Re: ODBC v OO4O. Any Comments?
Date: 1995/07/02
Message-ID: <DB2BtH.10v_at_ainet.com>#1/1
brian_at_qns.com (Brian Towles) wrote:
>Bill Meahan <wmeahan_at_pmsb18.pms.ford.com> wrote on 29 Jun 1995
>12:19:36 GMT:
> [Slice, Dice, And Frappe]
>>What many (most?) people who use Visual Basic think of as "using ODBC,"
>>however, is using the VB Data Control or (programmatically) the VB
>>"Data Access Objects" (CreateDyanaset, etc). These objects are built
>>on top of the MS Access "Jet engine" (really just MS Access without the
>>user interface) which, in turn, uses the ODBC API (transparently) to
>>get to remote databases (Oracle and others).
>Ahhh... but if you use SQLPASSTHROUGH on your Datacontrol or Dynaset
>the JET does no manipulation and hands the SQL directly to the ODBC
>API. Without the SQLPASSTHROUGH the Jet tries to optimize the Query
>and then passes it on.
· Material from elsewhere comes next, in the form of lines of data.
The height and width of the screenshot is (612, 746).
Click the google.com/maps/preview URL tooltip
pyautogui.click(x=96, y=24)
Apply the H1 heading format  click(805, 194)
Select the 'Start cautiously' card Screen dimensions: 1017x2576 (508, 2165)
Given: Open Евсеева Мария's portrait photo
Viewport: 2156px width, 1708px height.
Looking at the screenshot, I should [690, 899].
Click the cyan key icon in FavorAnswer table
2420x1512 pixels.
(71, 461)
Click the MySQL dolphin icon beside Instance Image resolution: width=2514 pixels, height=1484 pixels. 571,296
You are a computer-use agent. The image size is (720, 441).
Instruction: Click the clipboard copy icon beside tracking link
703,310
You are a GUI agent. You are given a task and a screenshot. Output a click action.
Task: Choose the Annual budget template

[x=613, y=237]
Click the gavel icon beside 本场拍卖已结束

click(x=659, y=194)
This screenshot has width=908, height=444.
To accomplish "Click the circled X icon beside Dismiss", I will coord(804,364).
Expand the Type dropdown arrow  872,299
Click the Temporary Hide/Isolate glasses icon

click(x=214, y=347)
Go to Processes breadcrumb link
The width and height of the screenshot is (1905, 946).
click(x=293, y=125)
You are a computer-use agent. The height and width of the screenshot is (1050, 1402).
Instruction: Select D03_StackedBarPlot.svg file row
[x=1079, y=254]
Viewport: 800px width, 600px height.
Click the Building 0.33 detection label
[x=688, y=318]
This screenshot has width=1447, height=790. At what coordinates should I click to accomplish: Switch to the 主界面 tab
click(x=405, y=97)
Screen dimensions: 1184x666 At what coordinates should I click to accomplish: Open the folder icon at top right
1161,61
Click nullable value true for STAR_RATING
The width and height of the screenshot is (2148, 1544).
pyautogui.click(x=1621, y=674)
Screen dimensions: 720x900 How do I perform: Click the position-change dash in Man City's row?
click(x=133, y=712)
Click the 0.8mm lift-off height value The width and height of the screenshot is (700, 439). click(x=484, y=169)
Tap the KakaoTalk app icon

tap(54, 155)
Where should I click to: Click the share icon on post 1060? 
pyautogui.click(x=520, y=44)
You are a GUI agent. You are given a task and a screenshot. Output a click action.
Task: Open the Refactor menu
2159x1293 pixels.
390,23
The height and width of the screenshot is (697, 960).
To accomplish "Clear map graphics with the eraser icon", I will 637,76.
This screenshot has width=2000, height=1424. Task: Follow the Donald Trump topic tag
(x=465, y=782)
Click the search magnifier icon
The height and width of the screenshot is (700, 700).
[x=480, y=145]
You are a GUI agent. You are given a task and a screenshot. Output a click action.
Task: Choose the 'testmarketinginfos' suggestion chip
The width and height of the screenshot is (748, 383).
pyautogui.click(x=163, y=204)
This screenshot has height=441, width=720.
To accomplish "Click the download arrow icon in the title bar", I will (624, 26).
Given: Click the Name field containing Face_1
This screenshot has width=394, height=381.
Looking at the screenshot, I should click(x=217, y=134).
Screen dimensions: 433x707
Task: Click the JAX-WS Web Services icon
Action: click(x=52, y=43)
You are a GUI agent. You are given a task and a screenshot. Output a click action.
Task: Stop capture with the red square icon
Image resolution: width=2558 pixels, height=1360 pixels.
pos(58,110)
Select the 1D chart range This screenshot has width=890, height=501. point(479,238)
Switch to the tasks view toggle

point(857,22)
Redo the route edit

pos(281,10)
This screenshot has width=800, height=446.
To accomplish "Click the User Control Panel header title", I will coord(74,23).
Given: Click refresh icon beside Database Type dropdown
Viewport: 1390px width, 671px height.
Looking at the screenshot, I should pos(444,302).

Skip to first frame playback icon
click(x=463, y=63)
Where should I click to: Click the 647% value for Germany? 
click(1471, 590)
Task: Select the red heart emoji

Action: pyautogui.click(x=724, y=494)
The net effect of the SQLPASSTHROUGH is to
>turn off the Jet Engine and merly use it as a object which will make
>all the nessesary ODBC calls for you.
>But there are some drawbacks. You can't really use the returned
>dynaset to update the backend oracle table (Yes you can do it if the
>dynaset contains the primary key to the table and the table has a
>primary key..but it is slower then using executable SQL (UPDATE,
>INSERT, etc) to manipulate the data and refreshing your dynaset.
Yes, but these ExecuteSQLs happen in a different, autocommited, database connection if you use JET. This really screws things up if you expect COMMIT and ROLLBACK to work.